Dicen, y se da por bueno, que toda comparación es odiosa. Puede que sea verdad. También lo es que el comparativo es un método de conocimiento con sus conclusiones, por lo que comparar quizá no sea tan odioso.

Pero, no, no voy a comparar el “En alta mar”, de La Machina, con el “À Deriva”, de AJIDANHA, sino que solo voy a decir que las estéticas de los espectáculos teatrales condicionan los mensajes de sus textos, por más que sean los mismos. No digo más para no hacerme odioso, aunque el dicho, con ribetes de falsedad, como casi todos los dichos, califica de odiosa la comparación, no de odioso a quien compara.

En el centro del escenario una balsa, y en ella tres náufragos, dos hombres y una mujer, aunque el autor había puesto en su texto tres hombres.

Unos palés son la balsa. Sobre ellos, una jofaina, una palangana, un tablón, y unos cajones de listas de madera, de esos para transportar frutas, verduras y otros productos, cuya versatilidad de uso viene obligada por el ingenio que requiere el ahorrar costes, aunque también es verdad que se avienen con la situación en la que los personajes se ven.

Los náufragos llegan a vivir una situación casi al límite, cuando se ha acabado la comida, pero no el hambre, y lo único comestible que tienen a mano son ellos mismos. Pero, ¿quiénes se van a comer a quién?, el sorteo no resulta criterio válido, por aquello de las trampas.

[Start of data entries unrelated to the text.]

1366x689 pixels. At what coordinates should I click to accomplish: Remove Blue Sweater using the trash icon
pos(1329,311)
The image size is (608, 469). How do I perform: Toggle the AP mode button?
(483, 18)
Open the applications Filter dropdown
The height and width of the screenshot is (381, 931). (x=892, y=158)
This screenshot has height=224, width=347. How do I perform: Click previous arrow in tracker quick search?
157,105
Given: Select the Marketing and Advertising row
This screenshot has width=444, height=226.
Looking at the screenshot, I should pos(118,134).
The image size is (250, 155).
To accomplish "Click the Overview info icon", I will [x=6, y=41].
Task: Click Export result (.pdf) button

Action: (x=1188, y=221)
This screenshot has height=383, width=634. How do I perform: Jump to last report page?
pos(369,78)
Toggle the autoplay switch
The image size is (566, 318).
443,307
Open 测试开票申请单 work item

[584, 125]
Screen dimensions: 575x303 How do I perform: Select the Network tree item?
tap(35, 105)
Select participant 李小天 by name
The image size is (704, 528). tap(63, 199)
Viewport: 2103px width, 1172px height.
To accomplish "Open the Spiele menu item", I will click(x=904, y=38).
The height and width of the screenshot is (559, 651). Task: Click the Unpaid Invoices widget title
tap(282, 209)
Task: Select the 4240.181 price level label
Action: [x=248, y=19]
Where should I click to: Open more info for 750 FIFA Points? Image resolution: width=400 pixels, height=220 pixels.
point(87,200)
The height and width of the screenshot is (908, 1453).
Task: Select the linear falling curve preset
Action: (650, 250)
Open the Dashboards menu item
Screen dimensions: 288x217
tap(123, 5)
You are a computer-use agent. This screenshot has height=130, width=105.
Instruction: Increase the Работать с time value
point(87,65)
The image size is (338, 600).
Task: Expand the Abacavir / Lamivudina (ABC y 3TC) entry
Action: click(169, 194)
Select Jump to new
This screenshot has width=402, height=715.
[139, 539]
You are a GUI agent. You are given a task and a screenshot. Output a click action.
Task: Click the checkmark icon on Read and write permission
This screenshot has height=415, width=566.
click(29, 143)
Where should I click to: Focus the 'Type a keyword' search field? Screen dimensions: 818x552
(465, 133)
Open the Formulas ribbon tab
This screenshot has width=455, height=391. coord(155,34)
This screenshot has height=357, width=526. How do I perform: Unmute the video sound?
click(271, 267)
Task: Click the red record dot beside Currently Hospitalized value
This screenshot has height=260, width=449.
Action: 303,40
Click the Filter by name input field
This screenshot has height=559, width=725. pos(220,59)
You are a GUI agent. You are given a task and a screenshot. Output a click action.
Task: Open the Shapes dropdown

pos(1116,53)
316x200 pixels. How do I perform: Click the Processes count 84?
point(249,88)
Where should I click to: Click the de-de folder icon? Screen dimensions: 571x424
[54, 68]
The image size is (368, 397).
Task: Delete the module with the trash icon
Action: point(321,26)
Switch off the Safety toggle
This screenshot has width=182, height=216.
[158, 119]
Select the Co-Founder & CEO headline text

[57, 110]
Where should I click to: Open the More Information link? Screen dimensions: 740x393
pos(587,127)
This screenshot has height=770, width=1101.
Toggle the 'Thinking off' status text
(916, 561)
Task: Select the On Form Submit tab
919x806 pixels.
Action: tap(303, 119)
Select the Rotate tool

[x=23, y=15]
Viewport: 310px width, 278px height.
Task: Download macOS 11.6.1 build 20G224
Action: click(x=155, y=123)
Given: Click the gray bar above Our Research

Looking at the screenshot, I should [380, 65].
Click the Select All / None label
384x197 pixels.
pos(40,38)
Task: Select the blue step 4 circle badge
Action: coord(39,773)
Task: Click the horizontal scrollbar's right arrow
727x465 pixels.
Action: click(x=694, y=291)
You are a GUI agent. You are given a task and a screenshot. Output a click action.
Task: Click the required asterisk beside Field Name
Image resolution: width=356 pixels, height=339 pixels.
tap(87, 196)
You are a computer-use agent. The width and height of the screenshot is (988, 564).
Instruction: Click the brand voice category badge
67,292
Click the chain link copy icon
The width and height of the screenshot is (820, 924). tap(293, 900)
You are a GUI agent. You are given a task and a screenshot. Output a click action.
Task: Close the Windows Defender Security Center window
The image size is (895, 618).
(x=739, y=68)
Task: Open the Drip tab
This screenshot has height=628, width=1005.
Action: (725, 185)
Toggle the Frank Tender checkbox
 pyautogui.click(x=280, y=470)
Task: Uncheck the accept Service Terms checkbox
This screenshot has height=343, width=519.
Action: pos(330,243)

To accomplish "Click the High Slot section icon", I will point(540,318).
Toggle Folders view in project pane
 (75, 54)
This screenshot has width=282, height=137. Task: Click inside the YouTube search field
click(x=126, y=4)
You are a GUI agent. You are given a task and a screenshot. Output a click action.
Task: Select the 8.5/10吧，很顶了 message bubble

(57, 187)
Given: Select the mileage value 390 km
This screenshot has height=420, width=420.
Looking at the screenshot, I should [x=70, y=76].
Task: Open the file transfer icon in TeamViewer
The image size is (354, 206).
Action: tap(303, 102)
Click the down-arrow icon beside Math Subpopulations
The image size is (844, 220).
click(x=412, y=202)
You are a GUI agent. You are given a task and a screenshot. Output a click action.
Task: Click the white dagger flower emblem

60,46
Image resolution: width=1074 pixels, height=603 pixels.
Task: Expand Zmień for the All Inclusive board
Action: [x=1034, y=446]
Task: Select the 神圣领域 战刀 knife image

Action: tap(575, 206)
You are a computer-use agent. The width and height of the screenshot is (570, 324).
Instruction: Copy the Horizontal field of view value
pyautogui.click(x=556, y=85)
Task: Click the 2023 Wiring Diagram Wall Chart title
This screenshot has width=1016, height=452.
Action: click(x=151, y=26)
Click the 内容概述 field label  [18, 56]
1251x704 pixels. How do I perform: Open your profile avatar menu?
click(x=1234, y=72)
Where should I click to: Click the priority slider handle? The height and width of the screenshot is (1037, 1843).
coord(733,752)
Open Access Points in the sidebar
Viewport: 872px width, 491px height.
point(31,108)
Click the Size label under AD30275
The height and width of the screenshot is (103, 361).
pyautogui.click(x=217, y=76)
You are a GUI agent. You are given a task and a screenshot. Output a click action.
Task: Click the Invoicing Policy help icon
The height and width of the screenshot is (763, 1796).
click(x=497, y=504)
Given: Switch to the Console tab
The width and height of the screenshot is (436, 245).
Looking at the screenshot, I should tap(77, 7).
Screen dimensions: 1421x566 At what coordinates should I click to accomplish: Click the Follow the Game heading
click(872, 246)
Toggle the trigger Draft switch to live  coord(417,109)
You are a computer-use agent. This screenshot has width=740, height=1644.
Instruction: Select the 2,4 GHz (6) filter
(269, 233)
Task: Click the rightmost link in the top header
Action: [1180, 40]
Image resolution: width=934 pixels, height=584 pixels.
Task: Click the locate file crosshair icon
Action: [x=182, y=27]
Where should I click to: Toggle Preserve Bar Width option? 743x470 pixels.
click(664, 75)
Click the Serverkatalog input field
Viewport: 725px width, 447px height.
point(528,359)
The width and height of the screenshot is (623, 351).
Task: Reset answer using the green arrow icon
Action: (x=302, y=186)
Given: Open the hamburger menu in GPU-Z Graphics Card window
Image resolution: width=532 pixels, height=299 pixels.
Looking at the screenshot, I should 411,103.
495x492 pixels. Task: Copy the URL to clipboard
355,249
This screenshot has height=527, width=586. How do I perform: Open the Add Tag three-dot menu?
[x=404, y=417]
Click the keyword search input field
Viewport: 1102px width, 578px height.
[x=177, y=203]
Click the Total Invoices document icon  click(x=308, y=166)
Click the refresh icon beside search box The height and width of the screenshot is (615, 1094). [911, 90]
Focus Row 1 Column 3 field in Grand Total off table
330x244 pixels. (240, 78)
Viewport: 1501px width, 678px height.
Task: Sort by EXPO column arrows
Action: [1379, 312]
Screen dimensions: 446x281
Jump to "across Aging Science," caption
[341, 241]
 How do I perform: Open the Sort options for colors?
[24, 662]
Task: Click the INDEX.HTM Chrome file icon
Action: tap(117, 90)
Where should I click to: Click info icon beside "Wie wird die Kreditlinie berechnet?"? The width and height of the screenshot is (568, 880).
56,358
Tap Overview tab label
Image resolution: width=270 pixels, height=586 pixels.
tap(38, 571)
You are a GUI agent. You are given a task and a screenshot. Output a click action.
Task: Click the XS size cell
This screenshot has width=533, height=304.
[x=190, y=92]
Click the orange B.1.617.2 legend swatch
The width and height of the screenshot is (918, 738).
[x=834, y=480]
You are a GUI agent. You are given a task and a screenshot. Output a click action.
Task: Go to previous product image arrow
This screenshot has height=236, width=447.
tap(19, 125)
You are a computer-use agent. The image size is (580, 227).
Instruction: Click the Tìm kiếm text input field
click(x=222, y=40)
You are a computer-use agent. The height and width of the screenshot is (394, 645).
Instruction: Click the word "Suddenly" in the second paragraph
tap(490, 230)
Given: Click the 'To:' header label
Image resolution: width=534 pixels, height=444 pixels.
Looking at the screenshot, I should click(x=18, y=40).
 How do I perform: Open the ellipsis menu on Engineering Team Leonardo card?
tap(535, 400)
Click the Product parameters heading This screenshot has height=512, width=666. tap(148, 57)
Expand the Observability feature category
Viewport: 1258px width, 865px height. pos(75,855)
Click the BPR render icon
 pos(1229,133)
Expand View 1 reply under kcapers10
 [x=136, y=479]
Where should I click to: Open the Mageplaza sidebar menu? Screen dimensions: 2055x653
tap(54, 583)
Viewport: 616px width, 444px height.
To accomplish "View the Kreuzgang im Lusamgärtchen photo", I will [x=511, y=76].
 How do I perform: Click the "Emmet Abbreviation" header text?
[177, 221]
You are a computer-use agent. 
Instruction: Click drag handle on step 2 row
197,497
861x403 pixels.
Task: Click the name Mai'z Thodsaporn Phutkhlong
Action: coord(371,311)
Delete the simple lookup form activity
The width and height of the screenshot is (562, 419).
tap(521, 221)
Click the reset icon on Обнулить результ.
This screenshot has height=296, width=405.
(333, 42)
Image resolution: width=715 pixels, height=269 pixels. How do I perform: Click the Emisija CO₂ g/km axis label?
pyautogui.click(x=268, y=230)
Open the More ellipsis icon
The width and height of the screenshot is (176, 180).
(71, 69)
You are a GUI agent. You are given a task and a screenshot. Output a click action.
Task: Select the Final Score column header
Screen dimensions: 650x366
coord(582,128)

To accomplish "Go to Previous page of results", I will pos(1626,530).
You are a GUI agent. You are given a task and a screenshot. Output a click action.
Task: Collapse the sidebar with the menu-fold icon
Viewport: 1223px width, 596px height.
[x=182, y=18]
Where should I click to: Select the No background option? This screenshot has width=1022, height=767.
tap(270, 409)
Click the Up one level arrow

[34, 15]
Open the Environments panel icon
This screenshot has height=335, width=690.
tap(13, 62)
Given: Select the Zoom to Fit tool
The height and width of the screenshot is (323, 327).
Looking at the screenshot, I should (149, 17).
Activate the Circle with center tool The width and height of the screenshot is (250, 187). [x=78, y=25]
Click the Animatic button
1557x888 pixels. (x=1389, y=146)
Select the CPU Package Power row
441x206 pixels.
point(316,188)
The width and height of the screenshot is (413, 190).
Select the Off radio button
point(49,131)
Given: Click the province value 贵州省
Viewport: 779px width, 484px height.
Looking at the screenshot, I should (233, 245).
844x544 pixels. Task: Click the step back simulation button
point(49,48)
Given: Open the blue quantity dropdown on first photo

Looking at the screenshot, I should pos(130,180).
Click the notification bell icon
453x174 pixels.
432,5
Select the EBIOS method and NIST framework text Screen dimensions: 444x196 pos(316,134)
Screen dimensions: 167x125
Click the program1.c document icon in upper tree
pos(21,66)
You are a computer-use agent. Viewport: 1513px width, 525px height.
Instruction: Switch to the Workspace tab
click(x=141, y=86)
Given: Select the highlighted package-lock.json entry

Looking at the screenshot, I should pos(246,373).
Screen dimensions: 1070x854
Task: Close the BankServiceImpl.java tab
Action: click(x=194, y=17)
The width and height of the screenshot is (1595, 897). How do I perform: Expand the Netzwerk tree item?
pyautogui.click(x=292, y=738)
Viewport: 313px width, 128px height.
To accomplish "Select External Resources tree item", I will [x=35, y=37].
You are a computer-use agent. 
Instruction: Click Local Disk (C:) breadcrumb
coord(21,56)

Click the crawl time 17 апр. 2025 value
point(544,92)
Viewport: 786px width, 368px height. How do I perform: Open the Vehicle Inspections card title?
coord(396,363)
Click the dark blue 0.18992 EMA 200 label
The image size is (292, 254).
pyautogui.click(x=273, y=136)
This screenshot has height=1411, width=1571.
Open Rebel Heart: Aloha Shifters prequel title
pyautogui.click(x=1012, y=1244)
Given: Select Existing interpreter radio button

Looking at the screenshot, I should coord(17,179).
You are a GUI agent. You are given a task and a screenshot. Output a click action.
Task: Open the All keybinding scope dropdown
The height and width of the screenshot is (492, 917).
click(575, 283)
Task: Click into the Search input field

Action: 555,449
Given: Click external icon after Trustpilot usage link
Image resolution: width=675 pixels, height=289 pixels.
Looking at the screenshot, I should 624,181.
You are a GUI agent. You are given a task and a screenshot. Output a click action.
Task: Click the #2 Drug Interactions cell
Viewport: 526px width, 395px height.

Parece el menos sospechoso decidirlo democráticamente, con todo el ceremonial que hace al caso.

Y es ahí donde el autor, después de haber puesto en solfa más de un extremo de la condición humana, individualmente considerada, pone de manifiesto todas las maldades de la que pasa por ser la menos mala de todas las formas de organización socio-política: las falsas promesas, las mentiras en campaña electoral, las alianzas siempre contra “los otros”, el fraude en las urnas, etc. Total, que la democracia se monta sobre demasiados vicios, sin excluir ramalazos autoritarios, como para que dé virtuosos resultados.

Así que, a la vista de su fracaso, no queda otra opción que sacrificar, a quien de más privilegios ha gozado hasta ese momento, por ejemplo, haber llegado hasta ahí sin ser huérfano de padre y madre. Rayando con lo surrealista, llega flotando una botella de náufrago con la noticia de que ha muerto la madre del único que aún la tenía. La desconfianza de los otros, que seguramente también falsearon su orfandad, le condena a ser su comida. Preparado ya quien tenía que pagar como menú su buena suerte, aparece una lata de salchichas, que se había dado por perdida. ¿Qué hacer? ¿repartir las salchichas y esperar a que de nuevo acuciara el hambre? ¿empezar con las salchichas como aperitivo y de plato fuerte, el compañero de naufragio?

Es de notar, por lo dicho, que la obra se mueve entre el surrealismo y el teatro del absurdo, por un lado. Y, por otro, que los dos ingredientes de la obra son la crítica socio-política, con la mezquindad humana de fondo, y la parodia, la que procede de unas dosis proporcionadas de ironía y cinismo, sin los que la gracia de la inteligencia no tendría chiste.

Los intérpretes, a los que hay que agradecer que representaran en castellano, hicieron de crítica y parodia un solo acto, en un trabajo con el mérito añadido de moverse sin molestarse físicamente en un espacio de pocos metros cuadrados, lleno de objetos, que también movían, cambiando sus relaciones y sus usos. Los personajes se incordiaban con una mezcla de saña y burla, que los actores también supieron dosificar, hasta arrojar al vacío de la indiferencia valores que en la balsa de la convivencia ya hacían aguas: la verdad, la justicia, la honradez, la empatía, la colaboración…restos del naufragio de una democracia, que a duras penas, a veces muy duras, se mantiene a flote. Premonitoria obra.